● Activity: Using the entries below, show all lines with the string "computer".

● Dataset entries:
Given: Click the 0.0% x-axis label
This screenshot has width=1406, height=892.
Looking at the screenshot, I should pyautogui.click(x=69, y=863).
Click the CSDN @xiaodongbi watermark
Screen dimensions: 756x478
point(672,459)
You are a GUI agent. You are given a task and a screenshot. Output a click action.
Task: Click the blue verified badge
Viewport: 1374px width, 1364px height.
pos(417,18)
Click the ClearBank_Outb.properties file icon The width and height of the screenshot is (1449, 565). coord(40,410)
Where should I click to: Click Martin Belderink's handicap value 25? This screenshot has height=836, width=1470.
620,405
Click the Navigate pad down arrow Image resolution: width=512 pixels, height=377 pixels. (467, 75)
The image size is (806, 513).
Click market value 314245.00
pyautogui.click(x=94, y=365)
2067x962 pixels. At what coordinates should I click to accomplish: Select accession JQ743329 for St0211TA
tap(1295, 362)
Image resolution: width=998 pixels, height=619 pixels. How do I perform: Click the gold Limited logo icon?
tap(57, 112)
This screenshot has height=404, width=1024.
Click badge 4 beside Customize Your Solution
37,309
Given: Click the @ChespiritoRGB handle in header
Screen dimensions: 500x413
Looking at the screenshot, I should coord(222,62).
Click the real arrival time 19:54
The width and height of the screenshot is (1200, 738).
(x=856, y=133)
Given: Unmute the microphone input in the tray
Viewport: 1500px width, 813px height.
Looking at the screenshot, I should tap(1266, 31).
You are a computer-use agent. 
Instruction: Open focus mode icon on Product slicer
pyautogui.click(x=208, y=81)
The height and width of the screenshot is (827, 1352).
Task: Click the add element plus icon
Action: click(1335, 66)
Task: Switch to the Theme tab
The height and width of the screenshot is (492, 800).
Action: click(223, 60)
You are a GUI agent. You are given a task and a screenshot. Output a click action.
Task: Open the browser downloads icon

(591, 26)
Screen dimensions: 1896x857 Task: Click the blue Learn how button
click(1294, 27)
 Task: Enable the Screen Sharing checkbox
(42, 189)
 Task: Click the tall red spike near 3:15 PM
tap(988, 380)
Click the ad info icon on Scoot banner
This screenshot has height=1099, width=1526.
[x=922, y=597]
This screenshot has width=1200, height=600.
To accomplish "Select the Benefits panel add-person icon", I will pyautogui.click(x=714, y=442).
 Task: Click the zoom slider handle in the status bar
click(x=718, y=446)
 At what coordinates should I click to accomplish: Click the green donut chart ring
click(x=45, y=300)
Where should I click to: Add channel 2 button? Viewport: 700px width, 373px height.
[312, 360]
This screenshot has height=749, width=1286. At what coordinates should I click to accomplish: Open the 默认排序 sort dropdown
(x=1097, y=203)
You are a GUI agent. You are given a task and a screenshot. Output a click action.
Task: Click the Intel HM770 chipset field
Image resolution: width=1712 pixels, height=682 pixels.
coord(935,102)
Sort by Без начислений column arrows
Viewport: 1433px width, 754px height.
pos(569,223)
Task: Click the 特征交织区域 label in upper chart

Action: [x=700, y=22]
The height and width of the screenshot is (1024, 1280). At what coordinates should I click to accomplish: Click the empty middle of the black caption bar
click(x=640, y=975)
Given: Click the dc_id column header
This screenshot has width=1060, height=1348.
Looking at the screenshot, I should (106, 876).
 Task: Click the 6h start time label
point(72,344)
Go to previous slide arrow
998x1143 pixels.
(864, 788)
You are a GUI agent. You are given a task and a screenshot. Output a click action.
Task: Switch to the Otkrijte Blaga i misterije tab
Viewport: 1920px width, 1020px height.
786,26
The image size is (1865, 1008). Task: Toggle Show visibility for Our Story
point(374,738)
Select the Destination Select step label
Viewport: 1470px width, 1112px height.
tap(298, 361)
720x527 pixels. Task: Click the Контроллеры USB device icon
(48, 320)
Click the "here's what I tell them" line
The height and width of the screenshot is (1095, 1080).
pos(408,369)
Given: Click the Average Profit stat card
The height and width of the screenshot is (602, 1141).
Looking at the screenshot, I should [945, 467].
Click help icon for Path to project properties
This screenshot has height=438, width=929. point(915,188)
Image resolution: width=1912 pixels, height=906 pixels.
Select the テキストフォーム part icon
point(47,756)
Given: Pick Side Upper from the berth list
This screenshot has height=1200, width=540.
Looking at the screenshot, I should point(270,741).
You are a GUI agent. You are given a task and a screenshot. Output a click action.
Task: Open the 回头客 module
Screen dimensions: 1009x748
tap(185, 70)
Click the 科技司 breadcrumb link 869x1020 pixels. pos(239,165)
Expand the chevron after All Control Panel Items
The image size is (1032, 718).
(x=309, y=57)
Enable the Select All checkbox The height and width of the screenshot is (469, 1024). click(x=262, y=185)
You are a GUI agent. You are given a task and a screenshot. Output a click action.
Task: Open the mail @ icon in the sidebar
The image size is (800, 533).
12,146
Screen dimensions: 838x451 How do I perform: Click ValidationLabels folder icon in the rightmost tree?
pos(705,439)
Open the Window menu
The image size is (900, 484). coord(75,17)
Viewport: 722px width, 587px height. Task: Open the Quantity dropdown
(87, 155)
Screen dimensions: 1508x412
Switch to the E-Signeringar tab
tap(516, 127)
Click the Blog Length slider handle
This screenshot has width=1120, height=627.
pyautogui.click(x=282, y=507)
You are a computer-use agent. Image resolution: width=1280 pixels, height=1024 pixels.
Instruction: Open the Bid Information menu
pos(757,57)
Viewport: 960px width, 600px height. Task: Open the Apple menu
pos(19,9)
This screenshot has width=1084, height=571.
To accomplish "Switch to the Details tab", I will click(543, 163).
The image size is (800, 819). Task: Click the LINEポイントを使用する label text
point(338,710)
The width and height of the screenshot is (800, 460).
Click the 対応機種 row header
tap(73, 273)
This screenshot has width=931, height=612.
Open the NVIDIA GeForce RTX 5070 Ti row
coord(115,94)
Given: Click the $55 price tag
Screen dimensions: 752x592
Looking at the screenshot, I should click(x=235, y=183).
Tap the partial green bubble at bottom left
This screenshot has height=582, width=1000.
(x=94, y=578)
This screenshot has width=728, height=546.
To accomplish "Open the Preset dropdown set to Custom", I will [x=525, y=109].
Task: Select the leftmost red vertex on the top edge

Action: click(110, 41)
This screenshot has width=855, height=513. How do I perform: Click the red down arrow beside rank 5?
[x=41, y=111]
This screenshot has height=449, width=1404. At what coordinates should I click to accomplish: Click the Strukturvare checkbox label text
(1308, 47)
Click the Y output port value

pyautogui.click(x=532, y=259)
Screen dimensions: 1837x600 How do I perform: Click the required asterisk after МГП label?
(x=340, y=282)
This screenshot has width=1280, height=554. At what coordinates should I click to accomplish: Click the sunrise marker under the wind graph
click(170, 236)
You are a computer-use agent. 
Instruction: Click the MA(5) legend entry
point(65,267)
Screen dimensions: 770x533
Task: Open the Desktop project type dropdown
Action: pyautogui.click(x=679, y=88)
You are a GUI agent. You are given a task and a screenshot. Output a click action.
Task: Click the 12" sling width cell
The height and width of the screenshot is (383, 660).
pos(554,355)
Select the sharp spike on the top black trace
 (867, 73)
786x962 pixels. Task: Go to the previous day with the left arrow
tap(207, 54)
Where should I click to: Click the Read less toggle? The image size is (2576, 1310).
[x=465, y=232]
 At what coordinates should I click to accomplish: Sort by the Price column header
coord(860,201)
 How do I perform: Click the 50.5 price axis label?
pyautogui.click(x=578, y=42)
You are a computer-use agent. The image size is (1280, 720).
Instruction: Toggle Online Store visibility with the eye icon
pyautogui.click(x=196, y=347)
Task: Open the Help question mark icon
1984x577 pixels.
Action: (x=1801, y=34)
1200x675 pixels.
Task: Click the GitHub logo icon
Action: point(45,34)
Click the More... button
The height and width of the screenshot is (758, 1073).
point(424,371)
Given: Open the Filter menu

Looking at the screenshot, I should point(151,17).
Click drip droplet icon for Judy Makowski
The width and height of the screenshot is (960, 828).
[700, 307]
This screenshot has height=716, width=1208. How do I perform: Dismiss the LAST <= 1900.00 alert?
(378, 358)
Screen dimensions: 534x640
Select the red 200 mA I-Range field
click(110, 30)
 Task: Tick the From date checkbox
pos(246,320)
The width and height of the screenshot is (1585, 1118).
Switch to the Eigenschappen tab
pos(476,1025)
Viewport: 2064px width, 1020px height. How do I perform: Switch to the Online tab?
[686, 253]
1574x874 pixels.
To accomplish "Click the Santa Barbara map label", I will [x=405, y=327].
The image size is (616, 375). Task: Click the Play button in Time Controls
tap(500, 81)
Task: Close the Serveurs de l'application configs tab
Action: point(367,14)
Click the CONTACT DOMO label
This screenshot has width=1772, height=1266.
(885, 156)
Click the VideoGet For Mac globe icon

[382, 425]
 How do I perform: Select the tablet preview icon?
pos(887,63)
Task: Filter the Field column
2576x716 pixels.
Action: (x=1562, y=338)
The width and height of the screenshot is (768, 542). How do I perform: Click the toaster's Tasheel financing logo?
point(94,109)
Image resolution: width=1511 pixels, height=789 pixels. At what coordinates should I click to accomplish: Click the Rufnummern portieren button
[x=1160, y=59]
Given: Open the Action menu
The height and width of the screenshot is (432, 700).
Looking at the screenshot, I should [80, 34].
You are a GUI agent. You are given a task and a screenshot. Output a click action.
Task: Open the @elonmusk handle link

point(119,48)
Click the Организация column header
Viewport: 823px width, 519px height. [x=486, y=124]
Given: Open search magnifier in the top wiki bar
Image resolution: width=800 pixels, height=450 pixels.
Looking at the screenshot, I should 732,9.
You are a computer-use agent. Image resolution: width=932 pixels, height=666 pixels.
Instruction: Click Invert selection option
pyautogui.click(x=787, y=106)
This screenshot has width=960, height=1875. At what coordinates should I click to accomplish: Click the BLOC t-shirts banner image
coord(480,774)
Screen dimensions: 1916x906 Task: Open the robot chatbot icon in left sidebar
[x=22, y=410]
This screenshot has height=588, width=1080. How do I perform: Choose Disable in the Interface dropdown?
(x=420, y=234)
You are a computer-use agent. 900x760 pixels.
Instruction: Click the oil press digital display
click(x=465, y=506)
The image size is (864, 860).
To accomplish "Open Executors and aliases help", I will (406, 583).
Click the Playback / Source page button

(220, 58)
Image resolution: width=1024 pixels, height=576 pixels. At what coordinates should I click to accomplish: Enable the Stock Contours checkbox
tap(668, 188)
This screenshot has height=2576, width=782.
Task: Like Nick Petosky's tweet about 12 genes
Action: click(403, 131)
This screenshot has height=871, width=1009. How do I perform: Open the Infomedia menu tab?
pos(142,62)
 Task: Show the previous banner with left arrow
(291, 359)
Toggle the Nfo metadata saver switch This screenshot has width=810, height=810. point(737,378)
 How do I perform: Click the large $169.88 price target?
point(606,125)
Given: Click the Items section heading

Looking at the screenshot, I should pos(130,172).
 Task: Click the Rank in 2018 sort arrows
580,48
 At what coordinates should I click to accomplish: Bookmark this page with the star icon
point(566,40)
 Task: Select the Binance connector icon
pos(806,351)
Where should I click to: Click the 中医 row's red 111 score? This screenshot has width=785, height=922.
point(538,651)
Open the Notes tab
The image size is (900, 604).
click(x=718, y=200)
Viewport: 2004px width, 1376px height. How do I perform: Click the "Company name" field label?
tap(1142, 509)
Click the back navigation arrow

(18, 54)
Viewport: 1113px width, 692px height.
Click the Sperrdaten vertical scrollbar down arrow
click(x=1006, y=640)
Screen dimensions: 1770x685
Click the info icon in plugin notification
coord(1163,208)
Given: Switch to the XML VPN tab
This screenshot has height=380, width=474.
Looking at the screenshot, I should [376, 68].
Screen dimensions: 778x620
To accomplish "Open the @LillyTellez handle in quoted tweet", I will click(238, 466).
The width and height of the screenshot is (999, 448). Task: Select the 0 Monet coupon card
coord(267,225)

● Task result:
You are a computer-use agent. 
You are a computer-use agent. Image resolution: width=1280 pixels, height=1024 pixels.
You are a computer-use agent. 
You are a computer-use agent. The image size is (1280, 720).
You are a computer-use agent. Image resolution: width=932 pixels, height=666 pixels.
You are a computer-use agent. 900x760 pixels.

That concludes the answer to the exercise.